[[ Extracted text open ]]
# 1162. As Far from Land as Possible

Given an N x N `grid` containing only values `0` and `1`, where `0` represents water and `1` represents land, find a water cell such that its distance to the nearest land cell is maximized and return the distance.

The distance used in this problem is the *Manhattan distance*: the distance between two cells `(x0, y0)` and `(x1, y1)` is `|x0 - x1| + |y0 - y1|`.

If no land or water exists in the grid, return `-1`.

**Example 1:**

![](https://assets.leetcode.com/uploads/2019/05/03/1336_ex1.JPG)

```
Input: [[1,0,1],[0,0,0],[1,0,1]]
Output: 2
Explanation: 
The cell (1, 1) is as far as possible from all the land with distance 2.
```

**Example 2:**

![](https://assets.leetcode.com/uploads/2019/05/03/1336_ex2.JPG)
[[ Extracted text closed ]]
[[ Dataset excerpts open ]]
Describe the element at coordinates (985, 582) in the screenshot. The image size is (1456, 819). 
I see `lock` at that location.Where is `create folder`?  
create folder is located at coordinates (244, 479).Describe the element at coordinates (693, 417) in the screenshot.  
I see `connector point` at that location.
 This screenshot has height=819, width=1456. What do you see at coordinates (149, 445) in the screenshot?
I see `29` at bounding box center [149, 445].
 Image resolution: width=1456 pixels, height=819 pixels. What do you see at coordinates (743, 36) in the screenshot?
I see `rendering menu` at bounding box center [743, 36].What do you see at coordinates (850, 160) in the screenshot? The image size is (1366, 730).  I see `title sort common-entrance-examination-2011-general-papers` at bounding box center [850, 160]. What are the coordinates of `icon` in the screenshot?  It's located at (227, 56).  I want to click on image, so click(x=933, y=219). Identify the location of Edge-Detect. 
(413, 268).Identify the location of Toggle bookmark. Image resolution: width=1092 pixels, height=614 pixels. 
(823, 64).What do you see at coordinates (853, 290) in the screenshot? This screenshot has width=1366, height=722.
[[ Dataset excerpts closed ]]
Work item
Reproduce the portion of the grid distance problem above starting with "Given an N x" and going on through "return the distance.".

Answer section
Given an N x N `grid` containing only values `0` and `1`, where `0` represents water and `1` represents land, find a water cell such that its distance to the nearest land cell is maximized and return the distance.